Bilmem neden kıskanır geceler uykularını.
Saydım, sövdüm
Çivisi çıkmış, menteşesi tutmayan dünyanın
Başı göğ olmuş kara merhemine,
Yıldızlı yorganmış bir de!…
-Dikensiz olsaydı güller!
Yırtıyor çıkarken ellerimi, demedi bir kere!…
Çırpındıkça ağa dolanan balık;
Kıvrandıkça açılan kesik;
Dokundukça yüzülen yanık olup
Akarken gözlerinden sel…
Gül dikensiz bitmiyor!
Ne gece, yıldızlı yorgan!
Ne toprak, yatak;
Ne eski çuval, yastık!…
Dedim:
-Dalların uçlarında açarken goncalar
Uçurtmayı göreceksin
Tut çıtalarından!
Seni renkli bir balon alacak peri bacalarından.

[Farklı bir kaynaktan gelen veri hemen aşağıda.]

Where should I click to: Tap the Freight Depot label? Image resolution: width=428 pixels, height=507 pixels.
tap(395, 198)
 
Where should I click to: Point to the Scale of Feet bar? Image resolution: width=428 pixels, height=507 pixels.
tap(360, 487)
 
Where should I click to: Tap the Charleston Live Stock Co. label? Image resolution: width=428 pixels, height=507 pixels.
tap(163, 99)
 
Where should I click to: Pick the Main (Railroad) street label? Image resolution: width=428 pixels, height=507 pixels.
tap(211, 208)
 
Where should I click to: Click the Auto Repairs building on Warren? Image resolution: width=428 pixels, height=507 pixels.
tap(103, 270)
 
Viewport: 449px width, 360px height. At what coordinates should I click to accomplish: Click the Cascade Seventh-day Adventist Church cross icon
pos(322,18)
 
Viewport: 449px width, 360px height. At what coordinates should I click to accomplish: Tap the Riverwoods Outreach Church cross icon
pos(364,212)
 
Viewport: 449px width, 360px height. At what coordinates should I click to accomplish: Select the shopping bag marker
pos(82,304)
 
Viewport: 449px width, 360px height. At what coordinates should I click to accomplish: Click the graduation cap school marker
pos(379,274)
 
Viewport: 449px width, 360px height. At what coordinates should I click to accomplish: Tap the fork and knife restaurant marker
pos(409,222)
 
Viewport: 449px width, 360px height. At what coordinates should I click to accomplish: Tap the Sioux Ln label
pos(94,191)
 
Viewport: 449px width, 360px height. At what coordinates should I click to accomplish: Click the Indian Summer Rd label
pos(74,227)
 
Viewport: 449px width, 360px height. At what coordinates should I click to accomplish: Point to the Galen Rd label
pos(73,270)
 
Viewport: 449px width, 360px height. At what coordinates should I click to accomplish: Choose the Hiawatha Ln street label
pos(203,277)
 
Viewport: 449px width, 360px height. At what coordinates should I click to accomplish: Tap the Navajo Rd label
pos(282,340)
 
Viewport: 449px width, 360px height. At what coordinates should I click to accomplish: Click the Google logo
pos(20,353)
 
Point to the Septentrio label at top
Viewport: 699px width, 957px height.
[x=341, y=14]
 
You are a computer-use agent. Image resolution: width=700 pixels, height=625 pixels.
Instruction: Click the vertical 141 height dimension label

Bugün lokantalarda boykot var çocuk,
Kimse yemek yapmayacak!
Biz seninle saksılara gülleri ekip,
Gizlice tavadan menemen yiyelim.
Ben bacaların sayısını unuttum,
Sen sayabildin mi perileri?...
İşte masal kahramanımız da yetişti!
Yitik gözleri, kesik kesik gül görmemiş elleriyle,
Aç ve kirli:
-Periler mi?
Buna ancak tok karnına
Yıldızsız yorganla yatan inanır, dedi…
ezgi ç.
03.08.2010
5.0
100% (11)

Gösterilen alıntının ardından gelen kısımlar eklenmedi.